▸ To be done
Lay out the records as a JSON list of strings, one string per line, leaving out blank lines. Begin at the line that contains "Click the formatting help description text" and stop after the line that contains "point(20,53)".

▸ Materials provided
◇ ◇ ◇

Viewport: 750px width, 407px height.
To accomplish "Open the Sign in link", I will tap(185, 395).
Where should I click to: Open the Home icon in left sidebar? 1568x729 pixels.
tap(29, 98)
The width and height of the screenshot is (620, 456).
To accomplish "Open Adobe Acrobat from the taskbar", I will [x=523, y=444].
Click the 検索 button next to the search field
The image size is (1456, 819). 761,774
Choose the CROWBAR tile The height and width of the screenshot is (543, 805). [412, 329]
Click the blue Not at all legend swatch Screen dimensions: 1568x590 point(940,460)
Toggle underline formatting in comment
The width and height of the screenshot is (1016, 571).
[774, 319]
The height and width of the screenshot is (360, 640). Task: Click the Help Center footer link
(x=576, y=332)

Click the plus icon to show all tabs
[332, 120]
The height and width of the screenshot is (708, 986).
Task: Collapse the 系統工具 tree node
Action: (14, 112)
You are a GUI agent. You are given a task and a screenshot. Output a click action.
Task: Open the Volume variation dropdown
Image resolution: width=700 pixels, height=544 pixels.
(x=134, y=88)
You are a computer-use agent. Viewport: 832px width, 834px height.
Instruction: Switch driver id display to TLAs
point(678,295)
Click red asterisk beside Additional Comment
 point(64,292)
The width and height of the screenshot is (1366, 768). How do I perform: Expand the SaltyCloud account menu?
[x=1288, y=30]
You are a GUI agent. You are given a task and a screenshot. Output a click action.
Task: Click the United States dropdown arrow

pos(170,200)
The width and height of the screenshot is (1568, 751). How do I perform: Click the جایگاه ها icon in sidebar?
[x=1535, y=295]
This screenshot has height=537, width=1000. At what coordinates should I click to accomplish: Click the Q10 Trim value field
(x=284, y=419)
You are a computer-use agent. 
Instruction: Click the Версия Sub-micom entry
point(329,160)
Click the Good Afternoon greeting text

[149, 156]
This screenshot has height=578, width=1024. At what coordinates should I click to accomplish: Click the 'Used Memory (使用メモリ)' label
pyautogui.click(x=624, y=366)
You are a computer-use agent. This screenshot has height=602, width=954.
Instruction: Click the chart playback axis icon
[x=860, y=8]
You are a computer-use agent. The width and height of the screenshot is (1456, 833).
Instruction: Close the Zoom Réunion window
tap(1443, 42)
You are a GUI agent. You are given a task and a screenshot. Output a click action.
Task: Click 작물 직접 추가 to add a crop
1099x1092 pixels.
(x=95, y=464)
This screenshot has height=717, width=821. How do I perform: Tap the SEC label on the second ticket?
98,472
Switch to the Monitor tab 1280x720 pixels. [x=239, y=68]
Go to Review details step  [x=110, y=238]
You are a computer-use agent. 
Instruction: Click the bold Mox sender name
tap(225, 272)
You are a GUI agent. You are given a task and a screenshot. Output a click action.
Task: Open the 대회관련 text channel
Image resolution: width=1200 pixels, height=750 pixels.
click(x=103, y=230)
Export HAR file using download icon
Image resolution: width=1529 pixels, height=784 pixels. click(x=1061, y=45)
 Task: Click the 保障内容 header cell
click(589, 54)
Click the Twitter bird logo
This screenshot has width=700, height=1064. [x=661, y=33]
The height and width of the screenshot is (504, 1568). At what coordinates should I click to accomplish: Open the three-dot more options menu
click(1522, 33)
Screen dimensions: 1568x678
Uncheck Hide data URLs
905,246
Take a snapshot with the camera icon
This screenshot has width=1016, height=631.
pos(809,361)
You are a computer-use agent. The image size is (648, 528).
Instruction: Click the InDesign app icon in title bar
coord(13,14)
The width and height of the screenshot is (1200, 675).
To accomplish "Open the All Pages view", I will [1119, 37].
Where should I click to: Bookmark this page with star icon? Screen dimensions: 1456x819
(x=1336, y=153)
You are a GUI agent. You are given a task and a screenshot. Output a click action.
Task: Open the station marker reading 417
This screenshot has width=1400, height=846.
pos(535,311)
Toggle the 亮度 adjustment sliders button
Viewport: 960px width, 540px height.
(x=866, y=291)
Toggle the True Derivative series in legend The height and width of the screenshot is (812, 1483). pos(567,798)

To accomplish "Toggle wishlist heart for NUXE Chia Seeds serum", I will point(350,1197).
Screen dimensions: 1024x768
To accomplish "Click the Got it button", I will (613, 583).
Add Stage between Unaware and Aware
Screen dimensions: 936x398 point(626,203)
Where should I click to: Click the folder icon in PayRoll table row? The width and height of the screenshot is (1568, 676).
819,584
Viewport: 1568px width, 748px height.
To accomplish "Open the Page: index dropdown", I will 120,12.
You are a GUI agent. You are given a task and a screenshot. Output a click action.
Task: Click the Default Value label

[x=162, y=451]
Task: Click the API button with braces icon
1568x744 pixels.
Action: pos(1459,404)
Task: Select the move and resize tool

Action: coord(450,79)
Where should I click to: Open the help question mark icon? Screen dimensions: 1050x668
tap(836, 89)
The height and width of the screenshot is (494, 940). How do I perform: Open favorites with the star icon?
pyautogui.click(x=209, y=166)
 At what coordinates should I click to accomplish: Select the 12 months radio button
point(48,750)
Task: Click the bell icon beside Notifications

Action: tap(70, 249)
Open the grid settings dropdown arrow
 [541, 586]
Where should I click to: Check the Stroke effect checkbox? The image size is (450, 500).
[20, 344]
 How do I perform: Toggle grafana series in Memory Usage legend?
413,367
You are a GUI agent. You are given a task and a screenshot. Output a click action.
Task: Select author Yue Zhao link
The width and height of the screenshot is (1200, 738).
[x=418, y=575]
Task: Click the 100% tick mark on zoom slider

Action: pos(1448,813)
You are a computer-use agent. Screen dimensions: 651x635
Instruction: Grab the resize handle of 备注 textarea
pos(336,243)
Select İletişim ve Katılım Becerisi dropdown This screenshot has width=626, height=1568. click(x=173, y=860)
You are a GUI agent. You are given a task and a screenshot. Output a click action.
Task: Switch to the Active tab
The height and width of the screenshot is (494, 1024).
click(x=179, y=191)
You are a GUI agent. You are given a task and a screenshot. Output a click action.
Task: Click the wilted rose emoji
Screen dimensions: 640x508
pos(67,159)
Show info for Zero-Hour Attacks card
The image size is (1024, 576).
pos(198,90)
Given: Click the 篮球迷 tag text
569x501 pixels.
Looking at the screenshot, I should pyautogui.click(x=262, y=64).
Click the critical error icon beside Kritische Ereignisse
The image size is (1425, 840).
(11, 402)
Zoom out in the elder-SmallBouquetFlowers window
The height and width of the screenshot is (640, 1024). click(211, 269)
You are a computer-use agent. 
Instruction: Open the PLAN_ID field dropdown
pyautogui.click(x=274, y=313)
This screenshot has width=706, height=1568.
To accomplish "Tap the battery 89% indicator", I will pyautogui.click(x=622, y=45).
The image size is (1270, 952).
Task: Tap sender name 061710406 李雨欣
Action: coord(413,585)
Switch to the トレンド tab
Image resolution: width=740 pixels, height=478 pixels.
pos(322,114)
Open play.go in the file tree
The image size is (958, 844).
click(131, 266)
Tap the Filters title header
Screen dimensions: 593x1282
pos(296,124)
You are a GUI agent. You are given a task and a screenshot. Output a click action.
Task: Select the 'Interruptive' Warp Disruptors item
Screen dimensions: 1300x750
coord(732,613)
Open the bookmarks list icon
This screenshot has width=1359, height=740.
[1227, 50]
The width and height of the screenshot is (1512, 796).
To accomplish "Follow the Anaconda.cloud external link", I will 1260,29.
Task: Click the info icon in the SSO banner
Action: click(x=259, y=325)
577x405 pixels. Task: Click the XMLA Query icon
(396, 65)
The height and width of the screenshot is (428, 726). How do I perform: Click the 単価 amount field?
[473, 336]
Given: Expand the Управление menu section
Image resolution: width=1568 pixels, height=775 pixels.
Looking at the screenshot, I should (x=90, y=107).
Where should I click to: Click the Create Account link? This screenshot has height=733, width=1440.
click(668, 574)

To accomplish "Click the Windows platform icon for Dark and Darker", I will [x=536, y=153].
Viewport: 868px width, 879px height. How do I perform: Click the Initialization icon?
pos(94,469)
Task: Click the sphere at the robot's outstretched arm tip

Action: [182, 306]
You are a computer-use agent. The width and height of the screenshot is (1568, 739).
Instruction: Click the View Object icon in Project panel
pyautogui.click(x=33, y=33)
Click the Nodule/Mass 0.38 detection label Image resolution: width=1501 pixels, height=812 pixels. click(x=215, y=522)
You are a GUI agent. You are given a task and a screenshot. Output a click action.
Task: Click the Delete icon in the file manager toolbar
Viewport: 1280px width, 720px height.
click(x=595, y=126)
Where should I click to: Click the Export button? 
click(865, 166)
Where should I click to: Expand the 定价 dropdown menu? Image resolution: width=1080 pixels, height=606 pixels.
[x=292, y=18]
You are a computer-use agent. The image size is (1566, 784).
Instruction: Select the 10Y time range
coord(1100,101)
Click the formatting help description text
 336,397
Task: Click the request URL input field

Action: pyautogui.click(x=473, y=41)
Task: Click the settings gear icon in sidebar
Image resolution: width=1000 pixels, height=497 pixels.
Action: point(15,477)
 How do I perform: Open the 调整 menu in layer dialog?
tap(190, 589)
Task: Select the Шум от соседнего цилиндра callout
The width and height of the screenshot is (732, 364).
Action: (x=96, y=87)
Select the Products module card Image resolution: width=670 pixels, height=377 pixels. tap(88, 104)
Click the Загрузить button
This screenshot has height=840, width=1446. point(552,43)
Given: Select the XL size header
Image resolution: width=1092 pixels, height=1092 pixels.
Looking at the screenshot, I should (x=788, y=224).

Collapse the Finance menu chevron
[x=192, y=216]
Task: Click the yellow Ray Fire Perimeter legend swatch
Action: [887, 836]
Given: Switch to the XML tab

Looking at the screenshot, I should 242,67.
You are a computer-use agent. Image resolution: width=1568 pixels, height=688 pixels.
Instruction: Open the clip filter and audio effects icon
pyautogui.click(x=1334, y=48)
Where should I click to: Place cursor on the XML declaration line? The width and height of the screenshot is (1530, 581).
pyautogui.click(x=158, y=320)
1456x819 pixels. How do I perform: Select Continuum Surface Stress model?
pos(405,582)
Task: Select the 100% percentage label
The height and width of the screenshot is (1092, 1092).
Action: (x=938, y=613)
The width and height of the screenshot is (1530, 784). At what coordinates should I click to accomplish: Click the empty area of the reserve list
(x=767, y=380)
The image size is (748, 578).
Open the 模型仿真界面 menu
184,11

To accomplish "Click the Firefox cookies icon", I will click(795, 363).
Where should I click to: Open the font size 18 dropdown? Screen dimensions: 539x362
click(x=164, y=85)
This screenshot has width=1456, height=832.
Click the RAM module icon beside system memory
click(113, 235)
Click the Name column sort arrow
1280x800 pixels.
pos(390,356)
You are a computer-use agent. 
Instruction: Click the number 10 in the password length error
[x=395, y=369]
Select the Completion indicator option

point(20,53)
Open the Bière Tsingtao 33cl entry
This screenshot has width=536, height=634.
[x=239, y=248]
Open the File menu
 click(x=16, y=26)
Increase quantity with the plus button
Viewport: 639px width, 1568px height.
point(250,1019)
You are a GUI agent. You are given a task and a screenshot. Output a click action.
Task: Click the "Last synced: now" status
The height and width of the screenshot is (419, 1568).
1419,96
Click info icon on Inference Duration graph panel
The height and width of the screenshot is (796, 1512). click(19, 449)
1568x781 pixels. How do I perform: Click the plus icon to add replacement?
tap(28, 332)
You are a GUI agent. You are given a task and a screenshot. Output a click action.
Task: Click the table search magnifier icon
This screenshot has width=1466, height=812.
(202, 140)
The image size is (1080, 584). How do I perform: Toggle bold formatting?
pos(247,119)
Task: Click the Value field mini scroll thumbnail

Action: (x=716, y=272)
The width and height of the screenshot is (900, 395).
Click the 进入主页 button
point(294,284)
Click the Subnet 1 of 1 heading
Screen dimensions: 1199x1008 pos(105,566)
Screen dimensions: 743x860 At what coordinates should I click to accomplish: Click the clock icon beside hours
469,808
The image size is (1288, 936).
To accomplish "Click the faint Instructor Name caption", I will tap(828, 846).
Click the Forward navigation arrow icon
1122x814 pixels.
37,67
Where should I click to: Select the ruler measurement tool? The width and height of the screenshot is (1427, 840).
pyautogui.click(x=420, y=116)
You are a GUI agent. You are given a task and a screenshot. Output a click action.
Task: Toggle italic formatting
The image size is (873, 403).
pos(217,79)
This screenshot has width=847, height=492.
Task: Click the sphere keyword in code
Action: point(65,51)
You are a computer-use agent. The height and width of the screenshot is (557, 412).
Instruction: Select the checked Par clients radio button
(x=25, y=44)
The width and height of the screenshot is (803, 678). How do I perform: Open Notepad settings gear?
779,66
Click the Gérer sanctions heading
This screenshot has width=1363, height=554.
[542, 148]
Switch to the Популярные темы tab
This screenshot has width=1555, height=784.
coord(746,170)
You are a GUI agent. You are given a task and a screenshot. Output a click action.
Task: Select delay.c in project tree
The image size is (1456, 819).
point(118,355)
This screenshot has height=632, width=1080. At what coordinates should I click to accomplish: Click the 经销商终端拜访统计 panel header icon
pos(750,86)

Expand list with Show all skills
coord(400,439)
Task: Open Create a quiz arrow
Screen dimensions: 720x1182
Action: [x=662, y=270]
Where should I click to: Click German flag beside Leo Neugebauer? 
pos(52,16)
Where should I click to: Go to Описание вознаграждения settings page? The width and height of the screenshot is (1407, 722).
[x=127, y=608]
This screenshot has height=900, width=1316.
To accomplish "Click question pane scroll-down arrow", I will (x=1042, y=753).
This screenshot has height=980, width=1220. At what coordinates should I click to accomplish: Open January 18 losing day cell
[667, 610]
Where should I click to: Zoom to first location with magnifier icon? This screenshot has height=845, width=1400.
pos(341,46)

◇ ◇ ◇

▸ Response to the task
[
  "Click the formatting help description text",
  " 336,397",
  "Task: Click the request URL input field",
  "Action: pyautogui.click(x=473, y=41)",
  "Task: Click the settings gear icon in sidebar",
  "Image resolution: width=1000 pixels, height=497 pixels.",
  "Action: point(15,477)",
  " How do I perform: Open the 调整 menu in layer dialog?",
  "tap(190, 589)",
  "Task: Select the Шум от соседнего цилиндра callout",
  "The width and height of the screenshot is (732, 364).",
  "Action: (x=96, y=87)",
  "Select the Products module card Image resolution: width=670 pixels, height=377 pixels. tap(88, 104)",
  "Click the Загрузить button",
  "This screenshot has height=840, width=1446. point(552,43)",
  "Given: Select the XL size header",
  "Image resolution: width=1092 pixels, height=1092 pixels.",
  "Looking at the screenshot, I should (x=788, y=224).",
  "Collapse the Finance menu chevron",
  "[x=192, y=216]",
  "Task: Click the yellow Ray Fire Perimeter legend swatch",
  "Action: [887, 836]",
  "Given: Switch to the XML tab",
  "Looking at the screenshot, I should 242,67.",
  "You are a computer-use agent. Image resolution: width=1568 pixels, height=688 pixels.",
  "Instruction: Open the clip filter and audio effects icon",
  "pyautogui.click(x=1334, y=48)",
  "Where should I click to: Place cursor on the XML declaration line? The width and height of the screenshot is (1530, 581).",
  "pyautogui.click(x=158, y=320)",
  "1456x819 pixels. How do I perform: Select Continuum Surface Stress model?",
  "pos(405,582)",
  "Task: Select the 100% percentage label",
  "The height and width of the screenshot is (1092, 1092).",
  "Action: (x=938, y=613)",
  "The width and height of the screenshot is (1530, 784). At what coordinates should I click to accomplish: Click the empty area of the reserve list",
  "(x=767, y=380)",
  "The image size is (748, 578).",
  "Open the 模型仿真界面 menu",
  "184,11",
  "To accomplish \"Click the Firefox cookies icon\", I will click(795, 363).",
  "Where should I click to: Open the font size 18 dropdown? Screen dimensions: 539x362",
  "click(x=164, y=85)",
  "This screenshot has width=1456, height=832.",
  "Click the RAM module icon beside system memory",
  "click(113, 235)",
  "Click the Name column sort arrow",
  "1280x800 pixels.",
  "pos(390,356)",
  "You are a computer-use agent. ",
  "Instruction: Click the number 10 in the password length error",
  "[x=395, y=369]",
  "Select the Completion indicator option",
  "point(20,53)"
]